Arnis Parsovs is one of the most impactful independent researchers in the field of Estonian eID security. He has discovered and helped fix numerous vulnerabilities in the Estonian ID card system. It's reasonable to assume that similar issues still exist in other national eID implementations.
One of his latest published discoveries demonstrates how an attacker could log into any website protected with mutual TLS (mTLS) client certificate authentication. The vulnerability stemmed from a feature that allowed arbitrary digest values to be signed using ID card software. This mechanism was widely used as a fallback, browser-independent method for accessing ID card functionalities.
During the mTLS handshake, the smart card signs the TLS handshake bytes. The attack works as follows: if a victim attempts to log in to a malicious site, and that site presents the victim with a digest from a target site’s TLS handshake, the malicious site can obtain a valid signature. That signature can then be used to authenticate to the target site as the victim. A demonstration video of the vulnerability is available here:
https://www.youtube.com/embed/Qr638sbaZ_M
What to Keep in Mind About Mutual TLS Authentication
While client certificate authentication is relatively easy to implement, it requires a solid understanding of the underlying security implications. Developers must take several precautions to avoid introducing critical vulnerabilities:
- Always verify the certificate's validity and revocation status. Use CRLs or OCSP checks consistently.

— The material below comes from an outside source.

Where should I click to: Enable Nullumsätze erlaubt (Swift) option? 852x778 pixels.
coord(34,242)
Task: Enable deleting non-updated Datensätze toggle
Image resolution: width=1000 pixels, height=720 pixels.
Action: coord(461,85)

- CRLs must be updated frequently, preferably several times a day.
- Periodically update CA certificates. National eID schemes may rotate root and intermediate certificates monthly.

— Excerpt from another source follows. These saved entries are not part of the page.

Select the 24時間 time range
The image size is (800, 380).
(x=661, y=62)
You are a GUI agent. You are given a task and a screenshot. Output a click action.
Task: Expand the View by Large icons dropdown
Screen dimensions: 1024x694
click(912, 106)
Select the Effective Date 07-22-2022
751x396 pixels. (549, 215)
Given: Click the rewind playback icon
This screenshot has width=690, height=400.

- Be aware that ID card authentication signs the digest of the TLS handshake. The smart card generates the signature, and the web server (e.g., Apache or NGINX) validates it using OpenSSL. If valid, the server makes certificate data available to the application.

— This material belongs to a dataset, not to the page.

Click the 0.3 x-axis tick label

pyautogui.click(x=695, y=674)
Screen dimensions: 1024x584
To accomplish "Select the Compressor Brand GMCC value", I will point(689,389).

A common oversight is failing to check certificate validity. If CRLs or OCSP are not enforced, stolen or revoked cards may still be used to authenticate. The integrity of the system depends on strict and timely revocation checking.
TLS Session Caching and Its Implications
Because HTTP is stateless, web servers optimize performance by caching TLS sessions. In Apache, the default SSL session cache duration is typically 5 minutes. This means that once a user has authenticated with their ID card and PIN, any requests within the next 5 minutes may reuse the session without a new TLS handshake. This cached session includes the client certificate data.
If the session cache is not explicitly disabled, there’s a risk that someone could access the authenticated session without the card being in the reader and without needing to re-enter the PIN—especially if the user logs out but the session hasn’t expired yet.
Browser Caching Behavior
During ID card authentication, the browser first prompts the user to choose a certificate and then asks for the PIN code. Unlike PIN2 (used for digital signatures), the certificate policy for authentication allows PIN1 to be cached by the browser.
This means that if you log into a site once, the next login attempt to the same site might reuse the cached certificate and PIN without prompting the user again. If the same certificate is used across different sites, the browser may prompt for certificate selection but still use the cached PIN for authentication.
This introduces a serious risk: if the smart card is left in the reader and the computer is accessible, someone else could log into the user’s account without knowing the PIN. Simply logging out is not enough—physically removing the card is the only safe measure in shared environments.